» **RECORD SET**:

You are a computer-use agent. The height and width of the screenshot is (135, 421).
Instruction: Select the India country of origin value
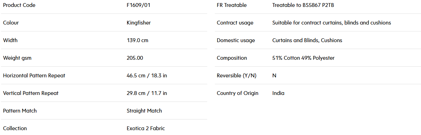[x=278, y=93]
...
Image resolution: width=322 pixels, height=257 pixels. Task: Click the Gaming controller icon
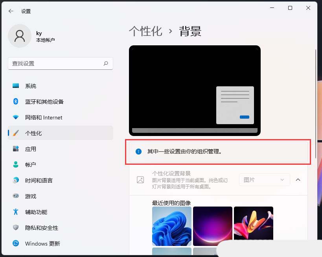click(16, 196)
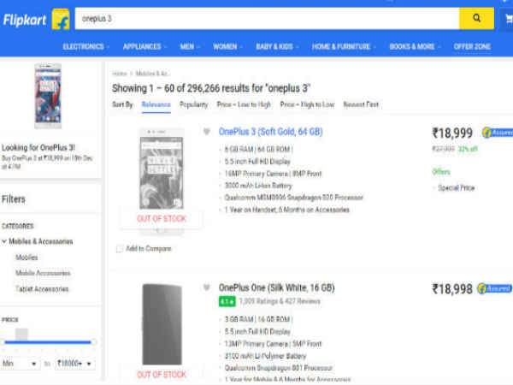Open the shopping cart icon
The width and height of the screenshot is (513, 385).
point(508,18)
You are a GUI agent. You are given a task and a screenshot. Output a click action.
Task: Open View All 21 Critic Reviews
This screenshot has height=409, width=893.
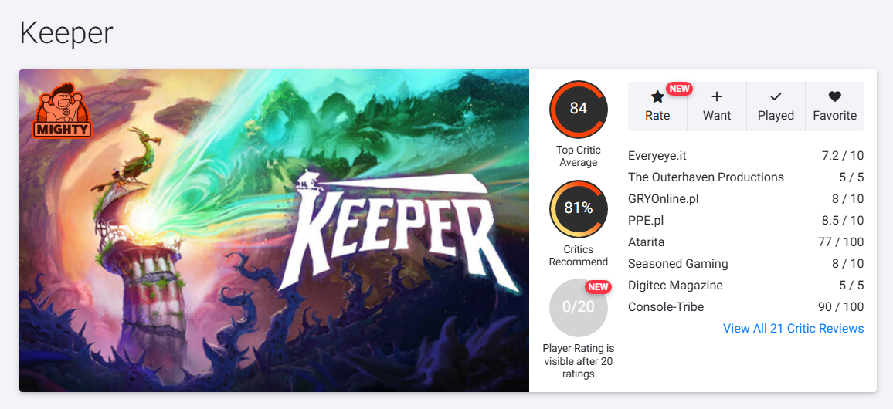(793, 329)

» **PROBLEM TO SOLVE**:
Please return a copy of each line in the entries that has the string "agent".

» **ANSWER BELOW**:
You are a computer-use agent. The height and width of the screenshot is (135, 421).
You are a GUI agent. You are given a task and a screenshot. Output a click action.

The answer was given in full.